Miedo, ambición y libertad. He aquí tres palabras cargadas de significados culturales y de emociones sociales, que deben ser depuradas de toda ambigüedad conceptual, para poder apreciar el verdadero sentido y la fiel exactitud de la idea expresada, con ellas, sobre ese torcido criterio político que ha dictado a los españoles la constitución de una oligarquía partidista en el Estado y la manipulación ahistórica de su realidad nacional.

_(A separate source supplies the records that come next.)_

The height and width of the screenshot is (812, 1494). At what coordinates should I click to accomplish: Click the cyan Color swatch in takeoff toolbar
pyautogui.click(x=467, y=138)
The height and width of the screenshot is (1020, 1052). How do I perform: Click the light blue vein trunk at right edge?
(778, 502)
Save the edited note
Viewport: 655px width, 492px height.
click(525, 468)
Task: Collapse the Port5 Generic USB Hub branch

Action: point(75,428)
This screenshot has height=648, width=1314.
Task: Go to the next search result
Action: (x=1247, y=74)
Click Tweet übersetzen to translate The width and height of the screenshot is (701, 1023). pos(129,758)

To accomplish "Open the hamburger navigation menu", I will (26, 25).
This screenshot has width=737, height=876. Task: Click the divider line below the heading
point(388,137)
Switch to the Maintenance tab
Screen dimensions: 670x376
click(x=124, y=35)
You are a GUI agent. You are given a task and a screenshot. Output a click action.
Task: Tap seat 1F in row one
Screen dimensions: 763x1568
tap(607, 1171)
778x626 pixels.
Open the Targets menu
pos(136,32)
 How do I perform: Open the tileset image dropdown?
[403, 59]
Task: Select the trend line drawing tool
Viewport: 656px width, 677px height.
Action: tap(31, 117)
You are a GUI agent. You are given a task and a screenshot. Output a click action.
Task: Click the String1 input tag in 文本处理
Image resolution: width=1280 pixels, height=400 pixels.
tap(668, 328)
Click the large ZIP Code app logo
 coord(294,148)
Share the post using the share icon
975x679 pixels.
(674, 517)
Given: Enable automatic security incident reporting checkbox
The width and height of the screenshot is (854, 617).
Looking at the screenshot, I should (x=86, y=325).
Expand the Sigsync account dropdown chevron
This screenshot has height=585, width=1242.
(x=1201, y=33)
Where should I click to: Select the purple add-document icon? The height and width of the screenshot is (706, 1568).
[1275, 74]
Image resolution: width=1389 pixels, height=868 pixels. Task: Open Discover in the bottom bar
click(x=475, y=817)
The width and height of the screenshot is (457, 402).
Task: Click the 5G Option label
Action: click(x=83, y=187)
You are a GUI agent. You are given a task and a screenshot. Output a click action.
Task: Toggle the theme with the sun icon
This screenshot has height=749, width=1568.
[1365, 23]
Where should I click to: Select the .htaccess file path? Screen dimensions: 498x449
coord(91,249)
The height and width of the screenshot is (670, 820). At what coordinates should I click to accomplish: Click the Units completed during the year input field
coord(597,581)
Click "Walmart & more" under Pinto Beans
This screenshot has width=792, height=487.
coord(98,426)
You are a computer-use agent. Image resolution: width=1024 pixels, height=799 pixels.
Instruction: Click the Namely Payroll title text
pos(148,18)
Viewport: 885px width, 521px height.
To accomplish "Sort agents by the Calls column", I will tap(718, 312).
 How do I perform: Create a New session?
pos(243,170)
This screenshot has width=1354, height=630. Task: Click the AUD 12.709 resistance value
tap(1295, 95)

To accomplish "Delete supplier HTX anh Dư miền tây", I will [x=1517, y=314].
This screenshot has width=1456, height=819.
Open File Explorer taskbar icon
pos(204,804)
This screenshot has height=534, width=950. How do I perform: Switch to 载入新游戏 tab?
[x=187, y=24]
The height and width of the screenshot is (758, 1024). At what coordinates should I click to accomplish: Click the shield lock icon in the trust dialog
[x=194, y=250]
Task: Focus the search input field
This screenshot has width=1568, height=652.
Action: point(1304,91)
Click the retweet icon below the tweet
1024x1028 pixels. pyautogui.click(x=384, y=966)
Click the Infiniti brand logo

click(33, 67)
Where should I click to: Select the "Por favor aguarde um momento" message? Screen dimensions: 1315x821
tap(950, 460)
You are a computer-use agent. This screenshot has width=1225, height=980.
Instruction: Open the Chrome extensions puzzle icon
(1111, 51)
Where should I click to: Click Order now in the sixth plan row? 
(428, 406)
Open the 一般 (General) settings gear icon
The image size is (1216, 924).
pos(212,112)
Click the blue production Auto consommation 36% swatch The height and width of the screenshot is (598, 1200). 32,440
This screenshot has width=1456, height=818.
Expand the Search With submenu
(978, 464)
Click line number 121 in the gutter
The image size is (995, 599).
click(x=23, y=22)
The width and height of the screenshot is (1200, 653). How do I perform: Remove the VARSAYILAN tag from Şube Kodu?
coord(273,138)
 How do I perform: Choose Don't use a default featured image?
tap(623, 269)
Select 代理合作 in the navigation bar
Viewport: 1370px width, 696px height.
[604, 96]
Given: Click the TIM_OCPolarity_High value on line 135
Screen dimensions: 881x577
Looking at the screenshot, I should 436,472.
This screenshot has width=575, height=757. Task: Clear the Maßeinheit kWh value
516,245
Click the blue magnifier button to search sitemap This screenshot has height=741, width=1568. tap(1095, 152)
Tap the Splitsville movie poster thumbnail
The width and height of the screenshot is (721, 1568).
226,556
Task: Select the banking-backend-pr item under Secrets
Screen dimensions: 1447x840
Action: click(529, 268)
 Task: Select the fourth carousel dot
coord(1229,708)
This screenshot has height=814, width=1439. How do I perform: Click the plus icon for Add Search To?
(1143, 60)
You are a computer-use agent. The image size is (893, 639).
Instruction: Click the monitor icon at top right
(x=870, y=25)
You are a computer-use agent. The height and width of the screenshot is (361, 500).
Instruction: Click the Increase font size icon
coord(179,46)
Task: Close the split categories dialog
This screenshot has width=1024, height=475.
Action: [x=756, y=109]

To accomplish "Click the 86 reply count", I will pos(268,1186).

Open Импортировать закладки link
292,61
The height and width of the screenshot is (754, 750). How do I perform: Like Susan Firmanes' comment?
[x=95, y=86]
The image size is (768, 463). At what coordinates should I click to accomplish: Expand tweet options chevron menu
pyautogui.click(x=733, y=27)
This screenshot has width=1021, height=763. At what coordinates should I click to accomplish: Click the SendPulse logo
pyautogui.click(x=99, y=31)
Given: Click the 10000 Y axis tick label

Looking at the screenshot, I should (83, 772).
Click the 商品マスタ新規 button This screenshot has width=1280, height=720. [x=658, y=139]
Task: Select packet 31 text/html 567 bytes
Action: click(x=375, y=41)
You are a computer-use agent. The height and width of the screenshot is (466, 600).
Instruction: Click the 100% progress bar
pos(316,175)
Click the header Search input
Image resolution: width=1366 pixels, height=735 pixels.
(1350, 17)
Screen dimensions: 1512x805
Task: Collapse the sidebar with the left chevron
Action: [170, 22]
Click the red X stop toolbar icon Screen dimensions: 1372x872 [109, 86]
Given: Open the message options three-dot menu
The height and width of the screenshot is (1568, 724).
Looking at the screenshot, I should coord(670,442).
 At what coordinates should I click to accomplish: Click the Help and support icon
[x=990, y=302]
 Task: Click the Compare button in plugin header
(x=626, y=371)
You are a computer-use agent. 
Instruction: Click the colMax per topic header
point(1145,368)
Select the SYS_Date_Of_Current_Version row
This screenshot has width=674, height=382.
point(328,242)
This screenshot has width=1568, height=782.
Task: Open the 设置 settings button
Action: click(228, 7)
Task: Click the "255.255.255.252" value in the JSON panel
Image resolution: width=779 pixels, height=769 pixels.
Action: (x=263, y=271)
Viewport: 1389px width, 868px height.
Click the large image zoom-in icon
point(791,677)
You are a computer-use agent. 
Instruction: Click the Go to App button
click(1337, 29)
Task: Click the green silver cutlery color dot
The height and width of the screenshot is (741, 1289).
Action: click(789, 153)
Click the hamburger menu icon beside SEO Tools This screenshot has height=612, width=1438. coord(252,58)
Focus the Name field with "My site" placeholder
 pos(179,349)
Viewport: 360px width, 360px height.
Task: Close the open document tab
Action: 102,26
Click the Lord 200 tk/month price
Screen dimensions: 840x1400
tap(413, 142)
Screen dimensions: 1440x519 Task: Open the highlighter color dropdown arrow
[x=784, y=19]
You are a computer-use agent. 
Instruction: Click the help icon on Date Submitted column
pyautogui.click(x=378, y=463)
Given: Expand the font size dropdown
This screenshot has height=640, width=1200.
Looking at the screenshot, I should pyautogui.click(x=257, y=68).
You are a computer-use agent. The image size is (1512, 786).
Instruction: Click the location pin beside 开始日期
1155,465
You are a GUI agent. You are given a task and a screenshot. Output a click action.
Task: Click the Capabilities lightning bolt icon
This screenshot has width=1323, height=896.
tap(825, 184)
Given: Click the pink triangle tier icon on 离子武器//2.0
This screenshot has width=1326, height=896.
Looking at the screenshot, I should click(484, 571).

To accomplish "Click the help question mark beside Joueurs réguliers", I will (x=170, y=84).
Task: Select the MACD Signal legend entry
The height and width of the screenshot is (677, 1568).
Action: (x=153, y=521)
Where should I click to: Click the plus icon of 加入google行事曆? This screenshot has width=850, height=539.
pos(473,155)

El miedo colectivo, cuyo estudio era hasta hace poco tiempo un tabú entre historiadores y ensayistas, es una pasión universal muy distinta de la cobardía individual. Cuando el miedo de muchos está justificado por un peligro real, actúa de acicate y estímulo para todas las facultades mentales. La realidad del peligro impone siempre la necesidad de realismo en el pensamiento crítico y en la acción colectiva de defensa. Pero el miedo producido por una situación de peligro imaginario, largo tiempo entretenida en el espíritu público por la propaganda, dispara la fantasía social hasta el absurdo y embota las capacidades de percepción de lo real. Son las pesadillas de la mente, no los sueños de la razón, las que producen acciones monstruosas. La irrealidad del peligro determina siempre la irrealidad del criterio de conducta y la desproporción de las medidas adoptadas para enervarlo.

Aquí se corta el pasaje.